**Goal of the exercise:** Somewhere below are a line with "Tap quoted Малыш reply in first message" and a later line with "You are a computer-use agent. The". Output exactly those lines and all lines between them.

(Stored records)
::::::
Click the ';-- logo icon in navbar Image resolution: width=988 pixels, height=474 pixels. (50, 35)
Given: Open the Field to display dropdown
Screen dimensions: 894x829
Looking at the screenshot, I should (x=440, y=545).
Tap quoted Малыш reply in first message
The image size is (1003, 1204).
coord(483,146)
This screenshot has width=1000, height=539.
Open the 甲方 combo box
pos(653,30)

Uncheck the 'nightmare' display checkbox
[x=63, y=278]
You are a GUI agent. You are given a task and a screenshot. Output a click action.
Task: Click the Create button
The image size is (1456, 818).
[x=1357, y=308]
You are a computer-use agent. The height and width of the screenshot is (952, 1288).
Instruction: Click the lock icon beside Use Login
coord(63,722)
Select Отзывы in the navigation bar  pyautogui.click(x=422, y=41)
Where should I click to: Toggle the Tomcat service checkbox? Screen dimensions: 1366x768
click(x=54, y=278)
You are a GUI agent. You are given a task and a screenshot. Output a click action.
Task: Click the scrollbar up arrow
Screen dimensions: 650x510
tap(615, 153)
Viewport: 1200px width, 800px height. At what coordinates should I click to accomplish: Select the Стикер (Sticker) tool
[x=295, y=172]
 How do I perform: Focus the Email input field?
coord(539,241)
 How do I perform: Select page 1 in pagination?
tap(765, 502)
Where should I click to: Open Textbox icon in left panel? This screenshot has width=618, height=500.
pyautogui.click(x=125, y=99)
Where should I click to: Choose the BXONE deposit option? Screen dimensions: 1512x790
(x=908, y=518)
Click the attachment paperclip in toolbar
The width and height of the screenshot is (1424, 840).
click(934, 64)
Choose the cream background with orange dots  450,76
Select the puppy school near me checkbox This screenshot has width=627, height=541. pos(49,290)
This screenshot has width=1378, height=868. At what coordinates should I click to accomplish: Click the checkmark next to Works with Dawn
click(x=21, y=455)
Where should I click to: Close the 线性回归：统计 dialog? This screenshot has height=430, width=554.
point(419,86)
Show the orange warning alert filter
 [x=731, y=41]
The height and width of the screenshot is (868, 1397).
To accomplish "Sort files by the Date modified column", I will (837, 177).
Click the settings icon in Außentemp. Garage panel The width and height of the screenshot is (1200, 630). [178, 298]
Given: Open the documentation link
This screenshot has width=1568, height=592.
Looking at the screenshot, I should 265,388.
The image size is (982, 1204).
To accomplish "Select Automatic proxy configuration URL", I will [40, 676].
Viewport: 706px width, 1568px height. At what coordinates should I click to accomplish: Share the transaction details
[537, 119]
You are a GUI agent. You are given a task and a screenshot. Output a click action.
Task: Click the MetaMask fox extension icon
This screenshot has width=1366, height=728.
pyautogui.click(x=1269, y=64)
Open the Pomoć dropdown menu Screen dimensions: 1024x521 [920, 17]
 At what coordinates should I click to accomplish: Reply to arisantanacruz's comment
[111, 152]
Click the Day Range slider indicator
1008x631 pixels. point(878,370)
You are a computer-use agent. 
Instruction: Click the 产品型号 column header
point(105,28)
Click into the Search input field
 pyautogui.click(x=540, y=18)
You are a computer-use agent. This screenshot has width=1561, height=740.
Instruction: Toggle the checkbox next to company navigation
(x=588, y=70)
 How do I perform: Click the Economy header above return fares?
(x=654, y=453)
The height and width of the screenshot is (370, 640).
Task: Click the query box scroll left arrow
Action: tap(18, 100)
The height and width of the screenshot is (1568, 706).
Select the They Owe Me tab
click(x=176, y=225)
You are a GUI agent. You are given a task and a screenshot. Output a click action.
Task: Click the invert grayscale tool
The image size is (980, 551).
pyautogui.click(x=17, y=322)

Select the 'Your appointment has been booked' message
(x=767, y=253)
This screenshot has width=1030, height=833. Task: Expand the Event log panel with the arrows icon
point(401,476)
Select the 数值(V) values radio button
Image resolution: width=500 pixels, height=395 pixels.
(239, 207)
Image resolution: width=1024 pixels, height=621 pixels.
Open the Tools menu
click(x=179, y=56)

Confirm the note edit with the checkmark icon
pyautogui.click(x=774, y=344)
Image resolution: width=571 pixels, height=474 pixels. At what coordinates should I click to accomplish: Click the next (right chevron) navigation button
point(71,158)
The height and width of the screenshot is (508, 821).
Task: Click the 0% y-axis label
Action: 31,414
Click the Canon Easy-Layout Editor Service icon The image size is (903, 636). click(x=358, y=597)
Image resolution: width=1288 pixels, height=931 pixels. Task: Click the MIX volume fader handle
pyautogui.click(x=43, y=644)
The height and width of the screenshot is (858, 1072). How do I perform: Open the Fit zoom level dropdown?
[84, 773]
::::::
**Result for this task:**
Tap quoted Малыш reply in first message
The image size is (1003, 1204).
coord(483,146)
This screenshot has width=1000, height=539.
Open the 甲方 combo box
pos(653,30)

Uncheck the 'nightmare' display checkbox
[x=63, y=278]
You are a GUI agent. You are given a task and a screenshot. Output a click action.
Task: Click the Create button
The image size is (1456, 818).
[x=1357, y=308]
You are a computer-use agent. The height and width of the screenshot is (952, 1288).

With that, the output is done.